▸ **Task details**:
Count the lines below that contain the string "screenshot", matching case exactly, and reply with only the number.

▸ **Element lookup records**:
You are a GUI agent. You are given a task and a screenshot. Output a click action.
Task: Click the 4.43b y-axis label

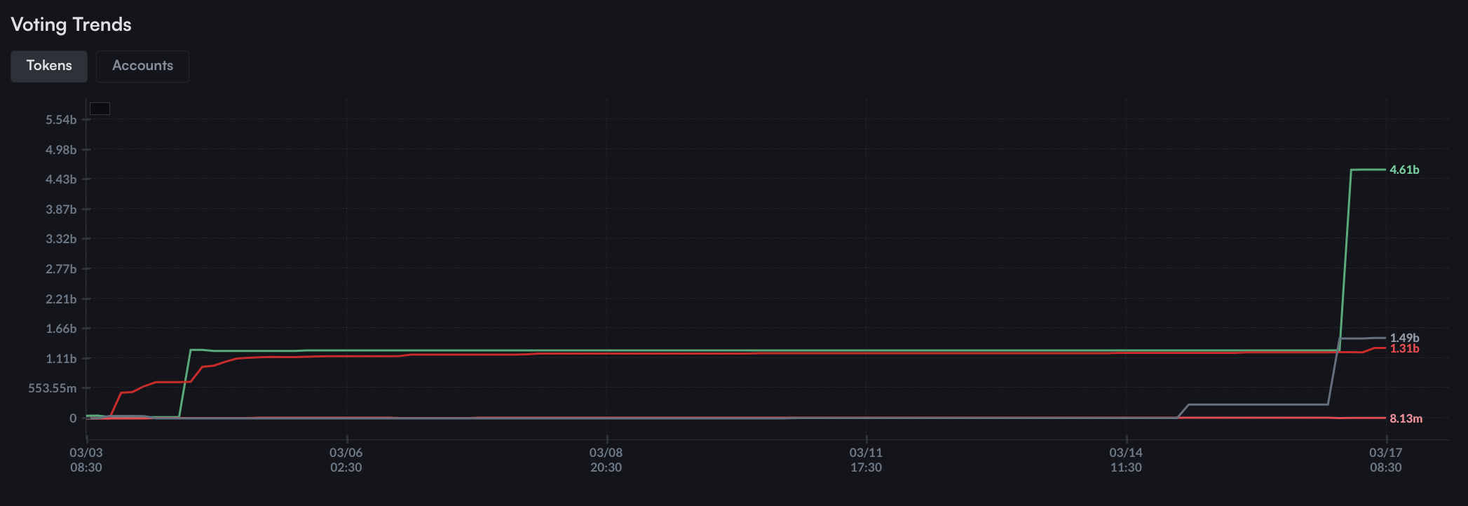point(61,179)
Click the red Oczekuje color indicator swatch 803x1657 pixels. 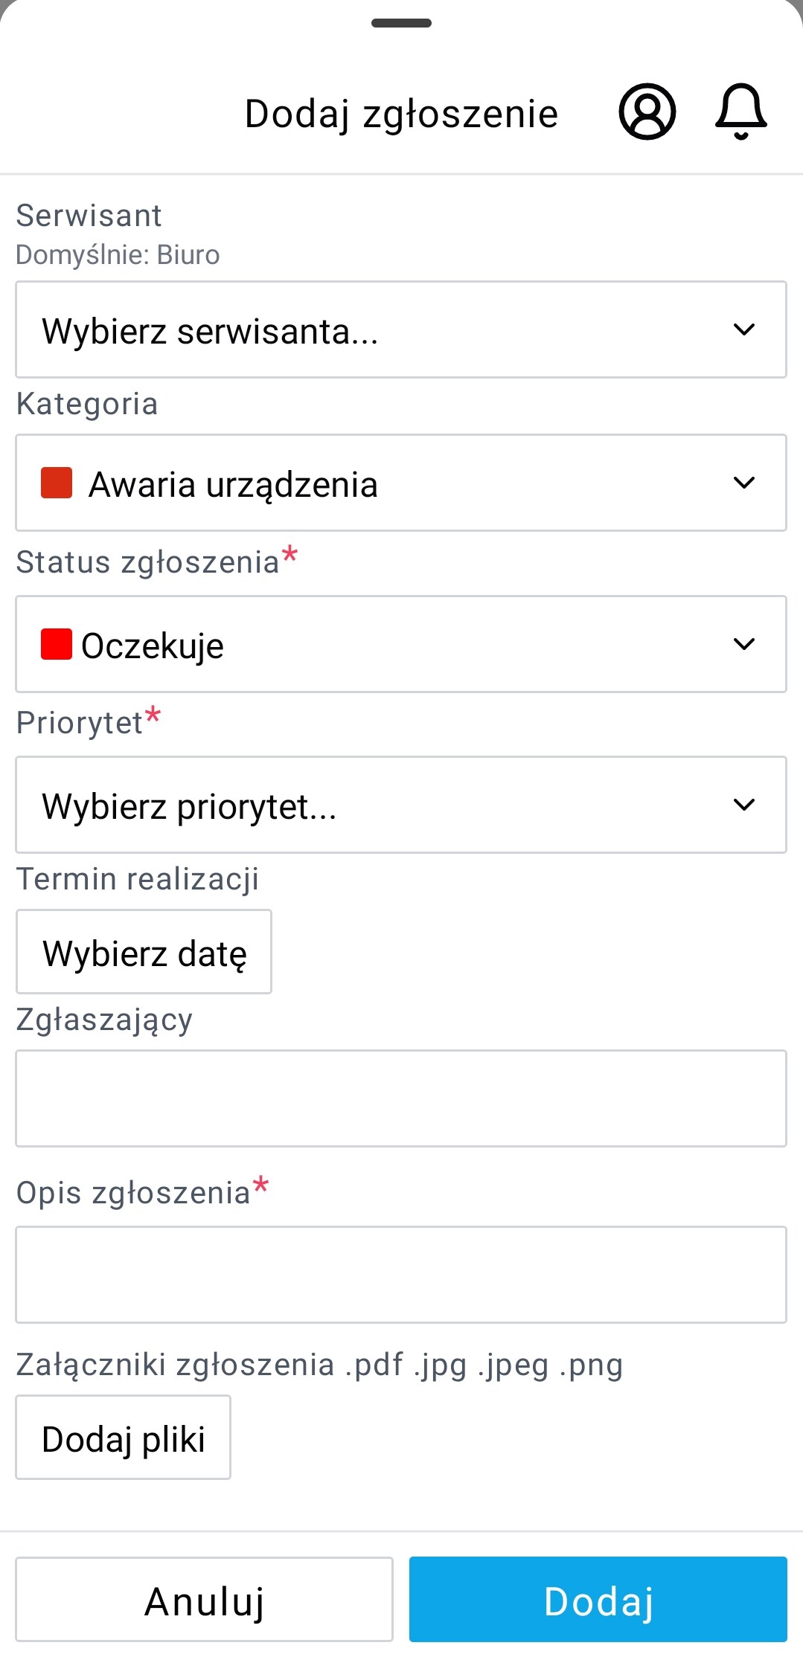(x=56, y=644)
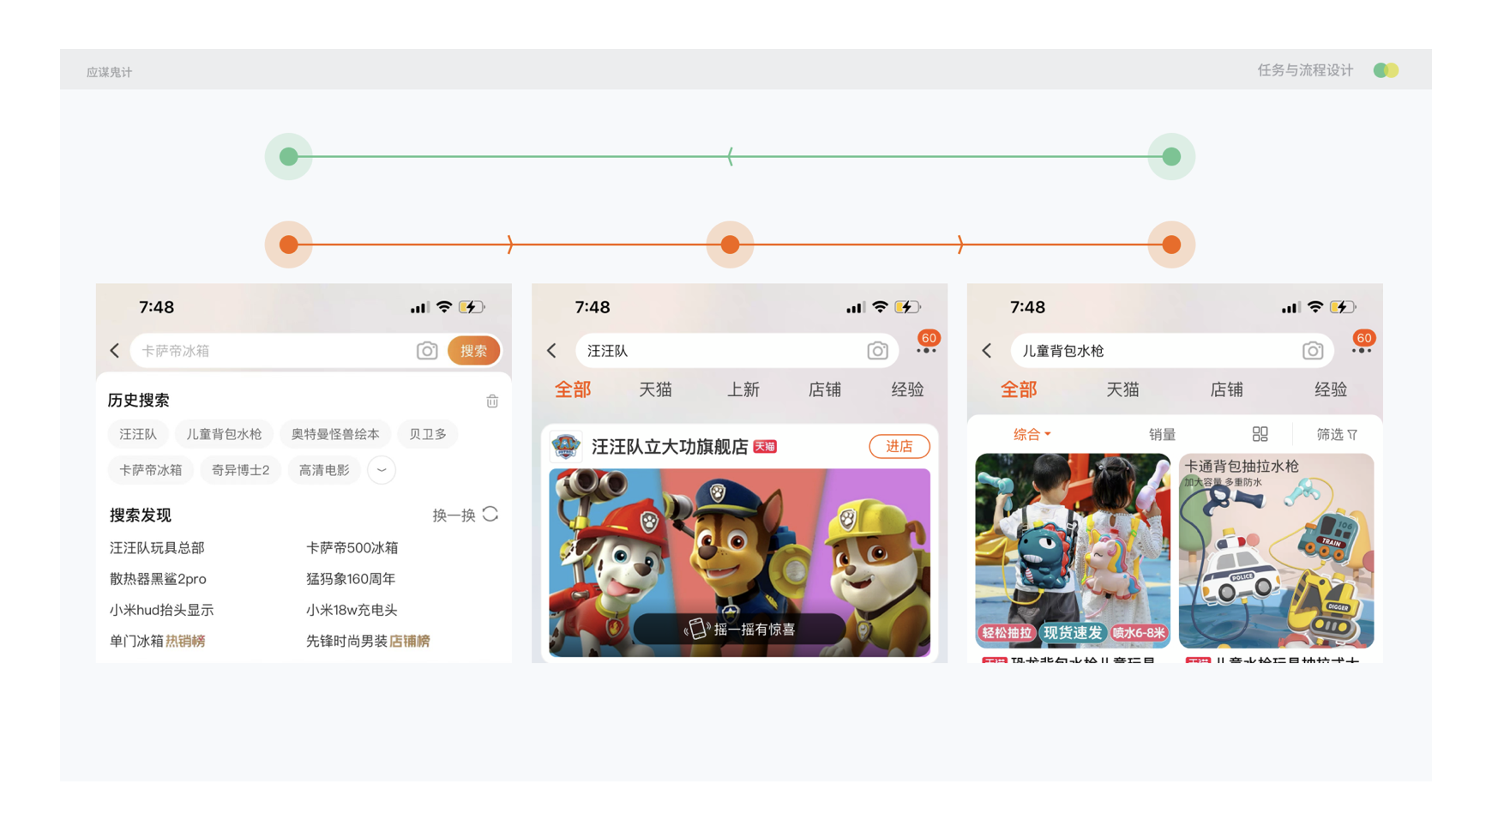Open the 筛选 filter options
The height and width of the screenshot is (820, 1492).
(1336, 435)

▸ **Exercise output**:
2